Гробш. Ну что ты могла изгнать из меня?
Ева. Злость, страх, ненависть, потерянность. Итак, все твои старания с Плуканским оказались напрасны?
Гробш. Кое-что из того, что ты перечислила, мне хотелось бы сохранить, самую малость. А с Плуканским было вовсе не напрасно. Я при этом многому научился.
Ева (поднимается). Подогрею тебе супу, поешь и заснешь.
Гробш. Не надо, побудь со мной… если хочешь молиться, молись, только тихо, про себя… Я не хочу этого слушать. Я скандалил?
Ева. Нет, лежал смирно, слишком смирно… больше мы туда не пойдем, Эрнст. Я останусь с тобой. Мне теперь ясно: на Кубе нет ничего пошлого, но если бы я туда поехала, это было бы пошло. (Улыбается.) Забудем маленького Хесуса.

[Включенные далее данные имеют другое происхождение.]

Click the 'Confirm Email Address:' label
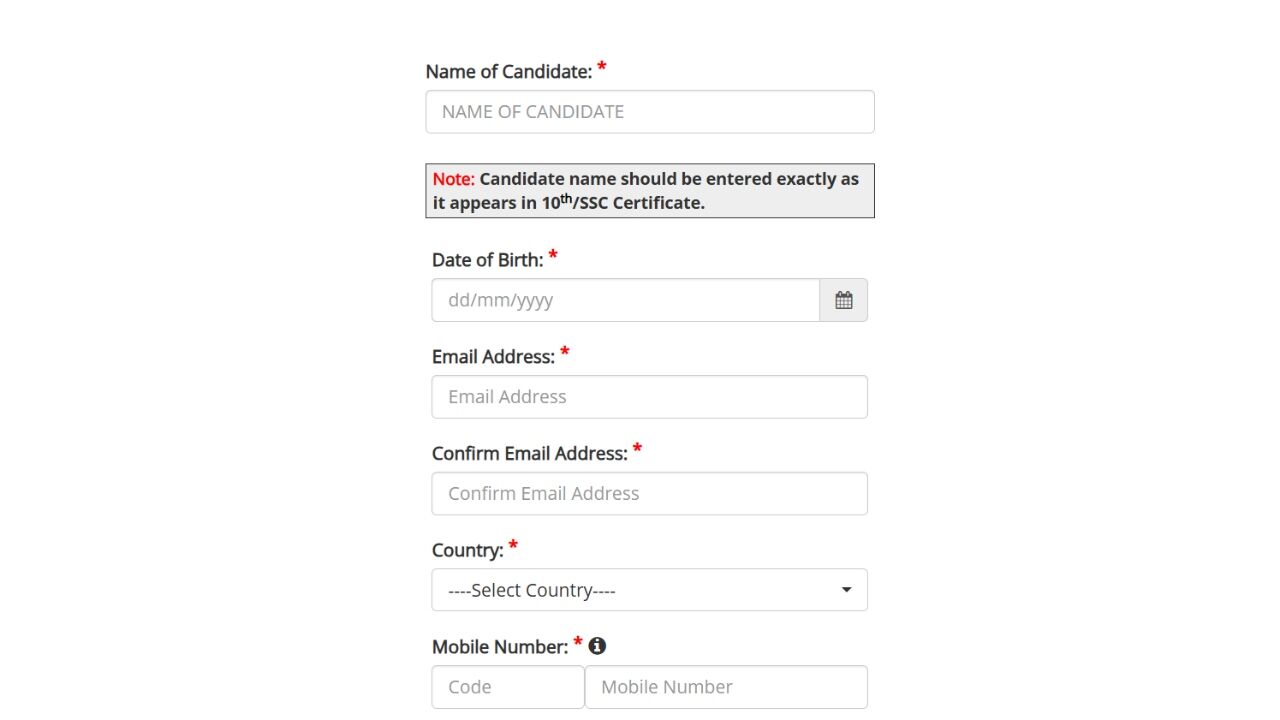 (529, 454)
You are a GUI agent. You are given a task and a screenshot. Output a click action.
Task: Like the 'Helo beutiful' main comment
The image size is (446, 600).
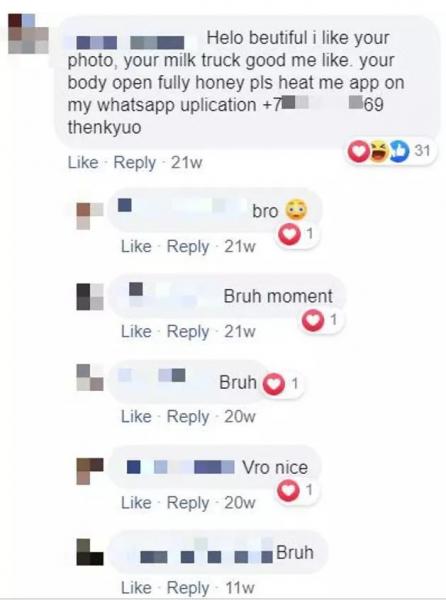(83, 163)

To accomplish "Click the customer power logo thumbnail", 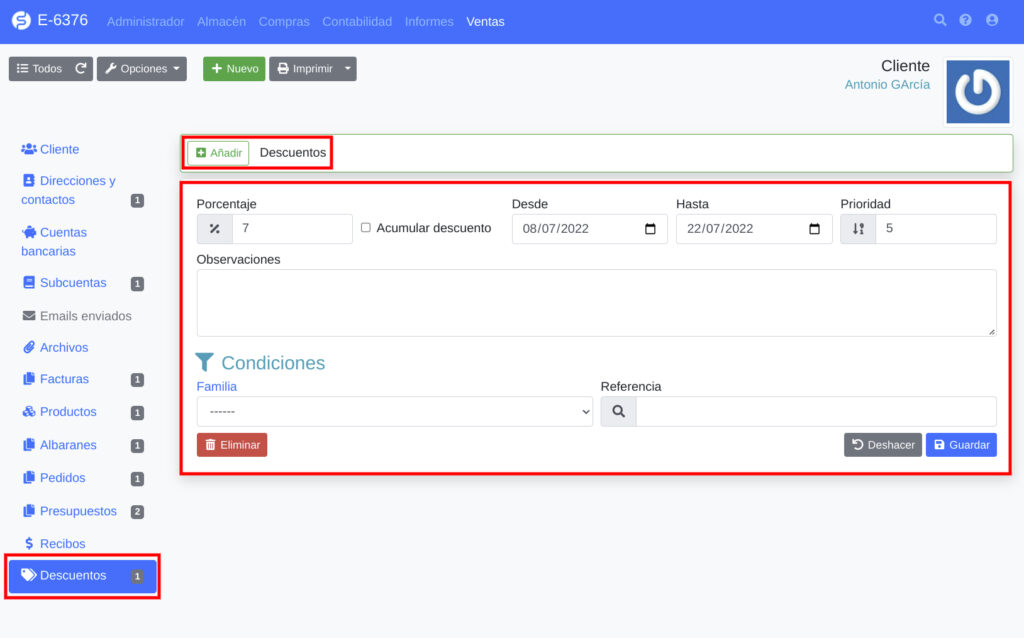I will (x=977, y=92).
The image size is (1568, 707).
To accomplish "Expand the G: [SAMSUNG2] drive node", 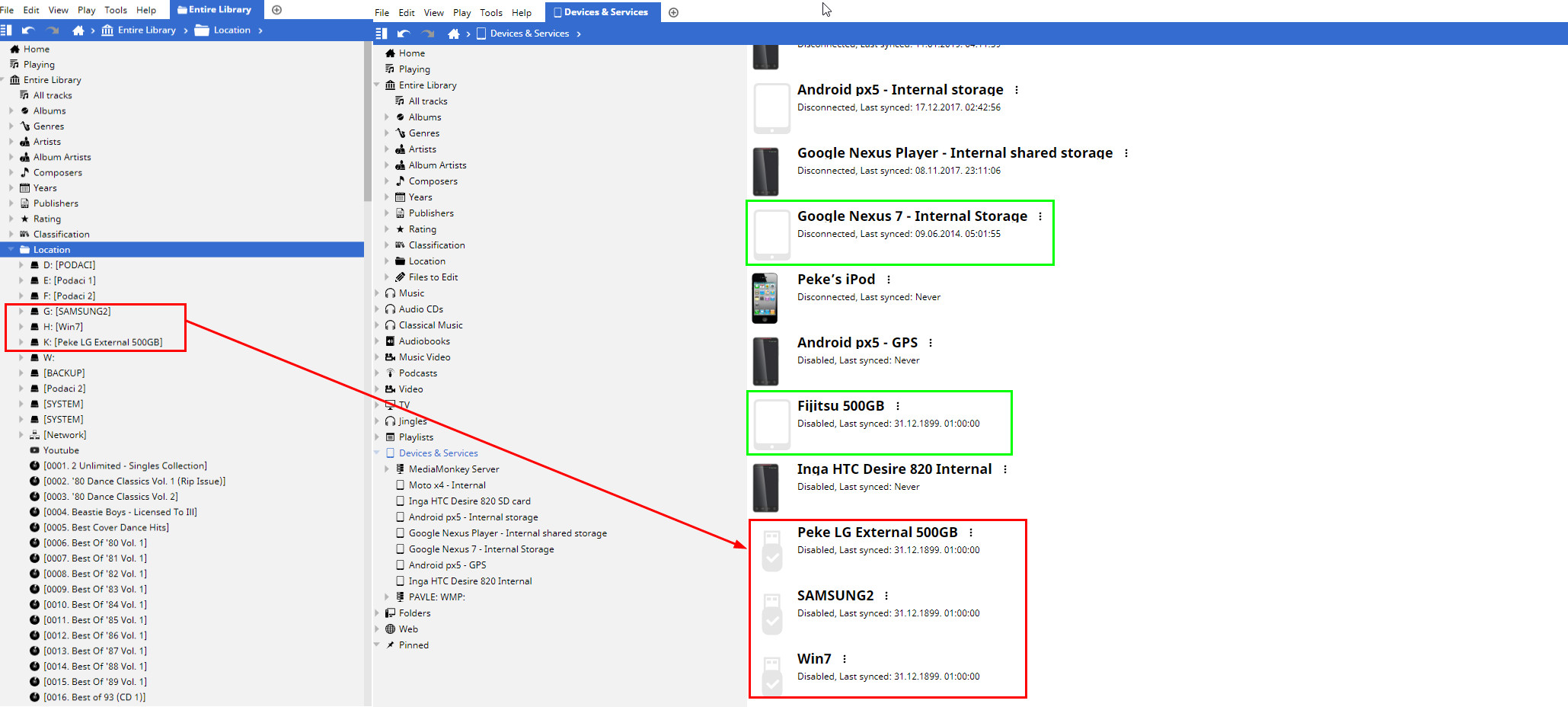I will [21, 312].
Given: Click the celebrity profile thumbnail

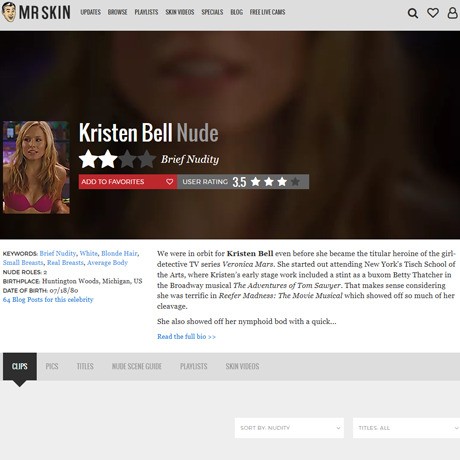Looking at the screenshot, I should pyautogui.click(x=36, y=167).
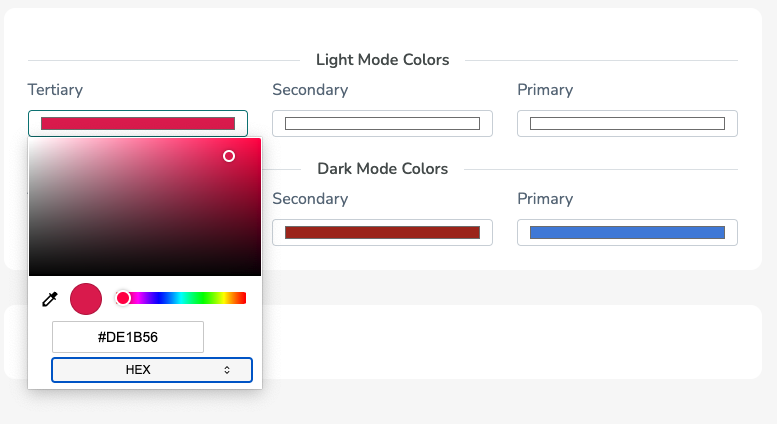
Task: Open the Light Mode Primary color swatch
Action: tap(627, 123)
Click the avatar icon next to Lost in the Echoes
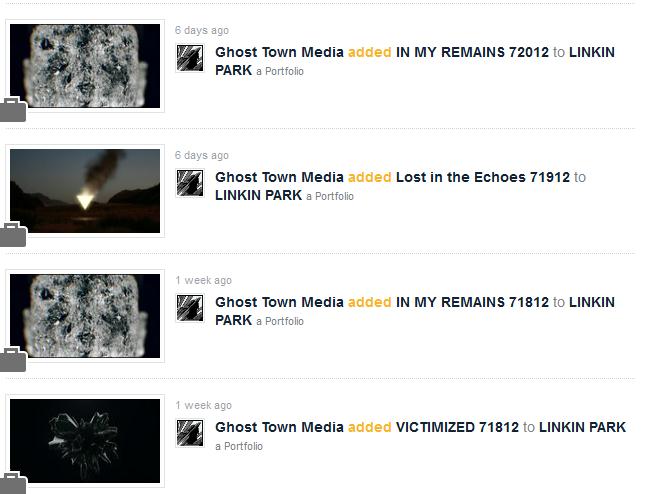Viewport: 652px width, 494px height. pos(190,183)
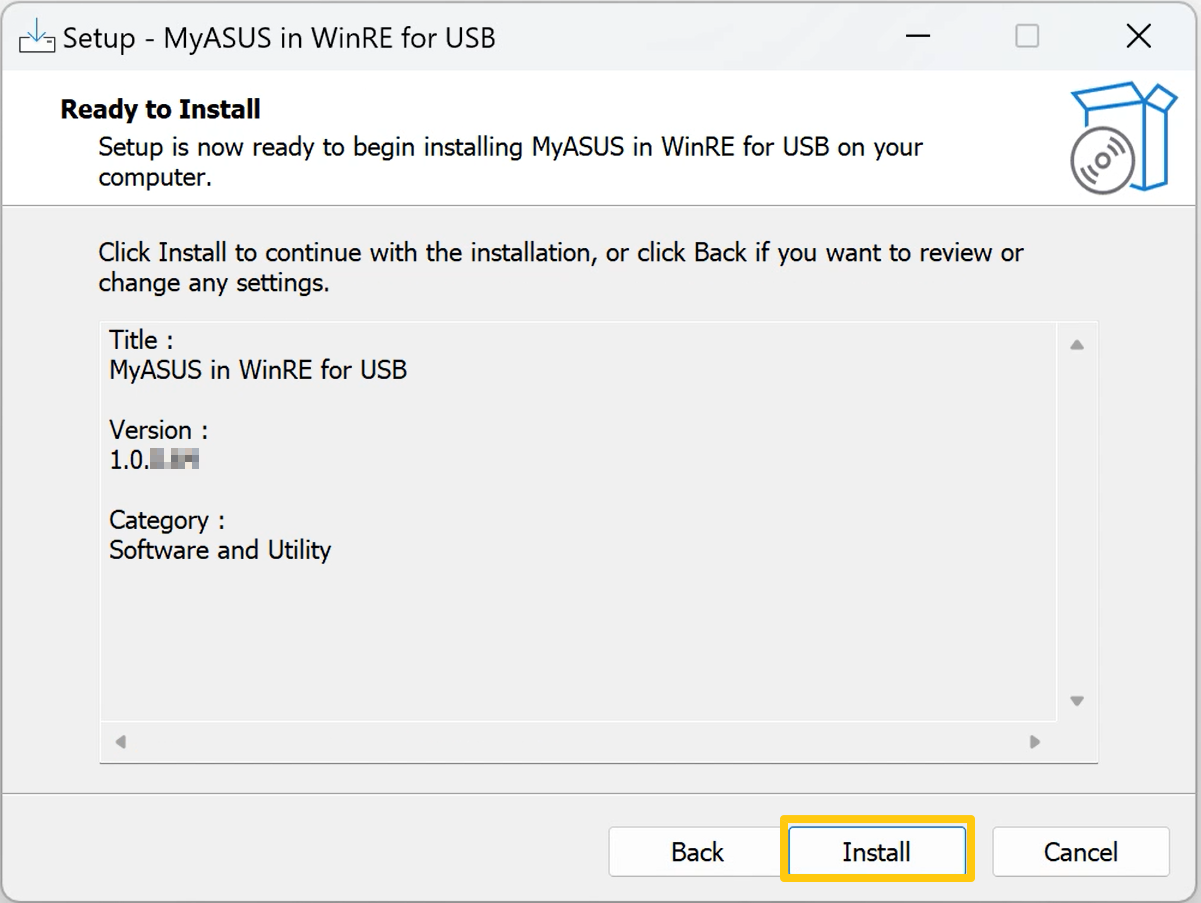Click the vertical scrollbar track in summary box
Image resolution: width=1201 pixels, height=903 pixels.
tap(1077, 523)
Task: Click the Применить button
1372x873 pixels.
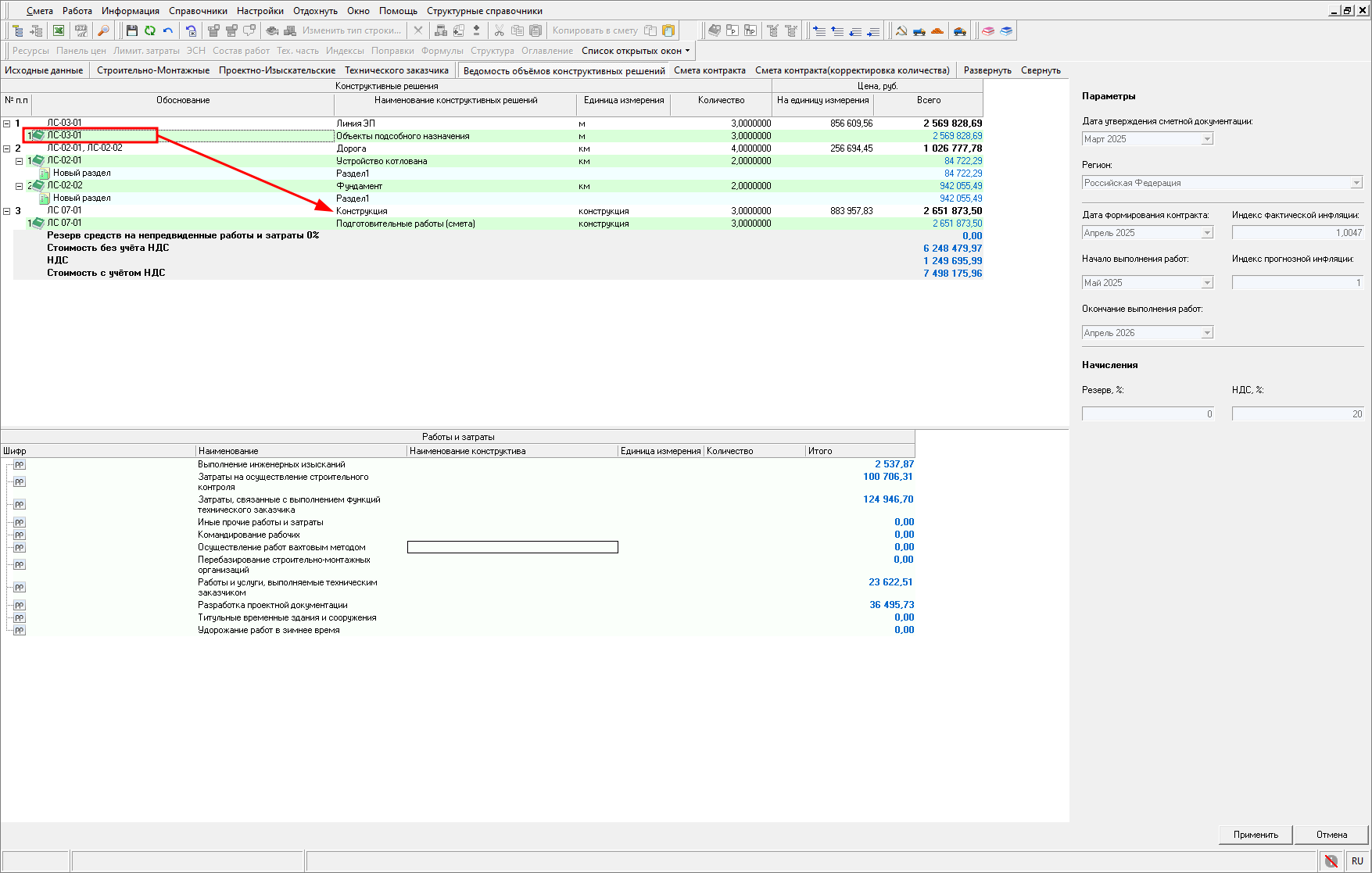Action: point(1256,835)
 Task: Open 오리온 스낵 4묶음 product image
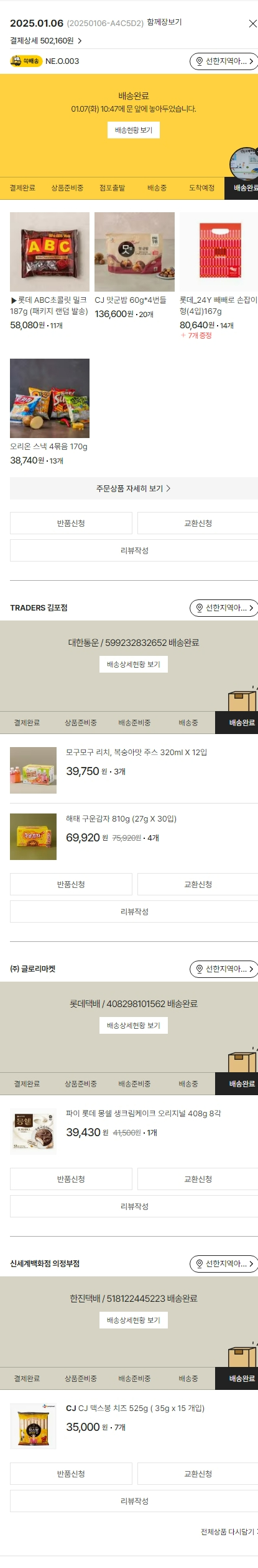pyautogui.click(x=50, y=398)
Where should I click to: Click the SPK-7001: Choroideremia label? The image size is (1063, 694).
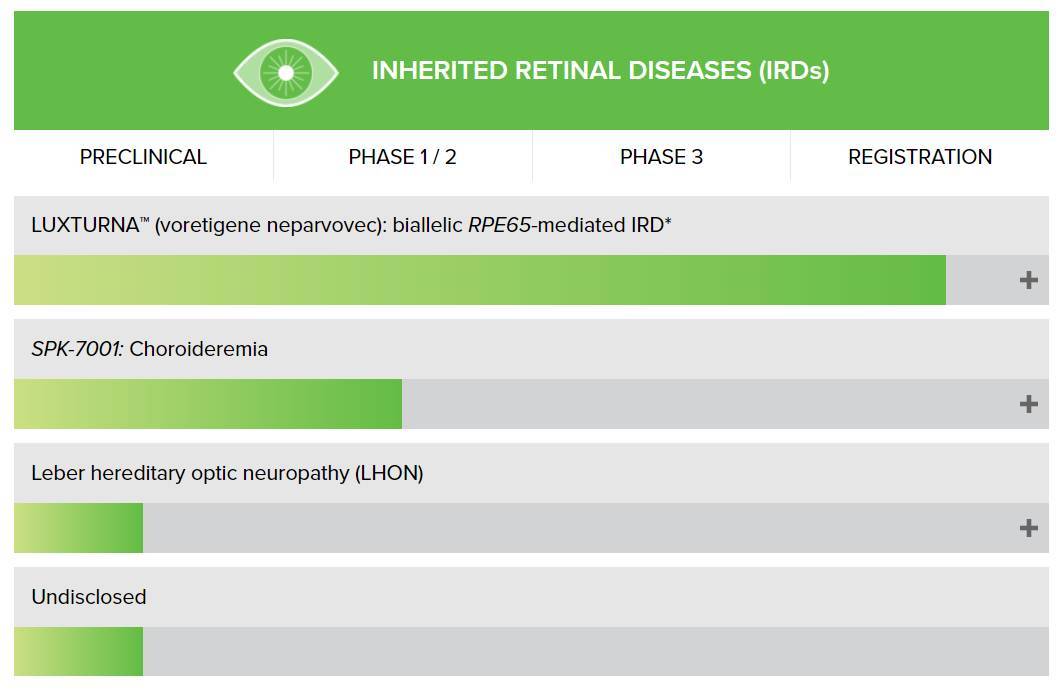point(150,349)
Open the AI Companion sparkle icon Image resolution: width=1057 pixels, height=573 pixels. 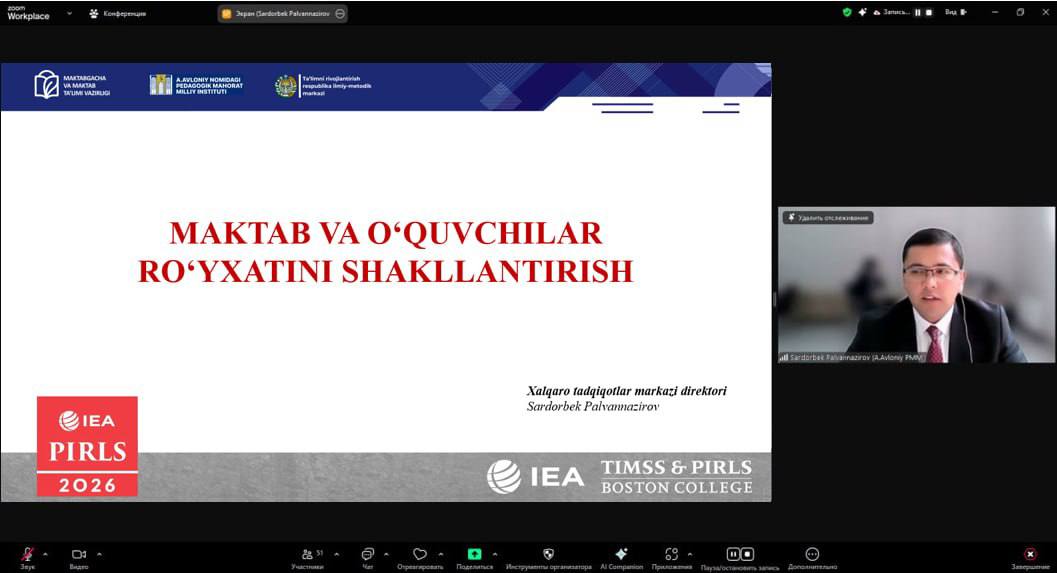[x=621, y=554]
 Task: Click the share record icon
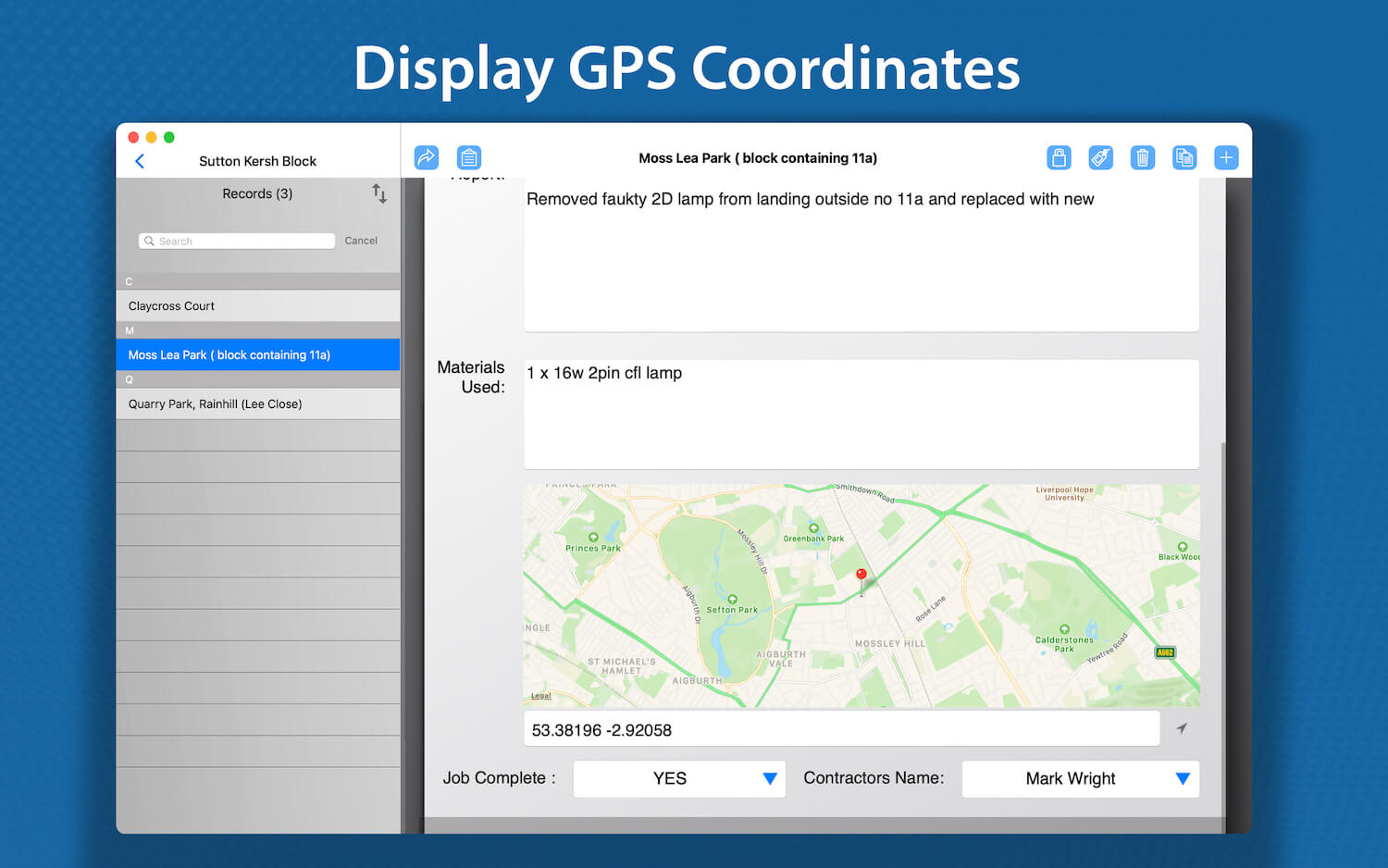[426, 157]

Гробш. Чувствительная, избалованная, образованная женщина – благочестивая графиня – на Кубе. А почему бы нет? Образованные, чувствительные, благочестивые дворяне довольно часто совершали революции… Я бы понял тебя. Не грусти, Ева, не плачь и поверь мне: они не очень-то деликатны с женщинами, даже со своими. Там ты пролила бы больше слез, чем здесь, о забытых грезах. Лучше оставлять грезы неосуществленными… Бетховен им не принадлежит – так я говорил? Но ведь не о тех же?
Ева. Нет, о здешних, и я подумала: сейчас он, наверное, с удовольствием разбил бы рояль.
Гробш. Когда мы сидели у Капспетеров, мне вдруг показалось, что еще немного, и я сойду с ума. Посмотрел по сторонам: все такие чувствительные, изысканные, скромные, образованные, с тонким вкусом, действительно благородные – всё неподдельно, – а у рояля эта Адельхайд играла Бетховена. И я вспомнил Карла, твоего мужа, графа фон Крейля. Его страсть разделывать рояли на дрова я всегда считал своего рода снобизмом феодала, находил это лишь забавным. Но когда он дал деньги из дипломатического фонда той девушке, чтобы она бежала на Кубу, спаслась от пыток и смерти, я подумал: вот это да! Он вылетел за это со службы и был условно осужден… И вчера у Капспетеров меня вдруг охватило желание сделать то же, что сделал он… Как это меня называл твой отец?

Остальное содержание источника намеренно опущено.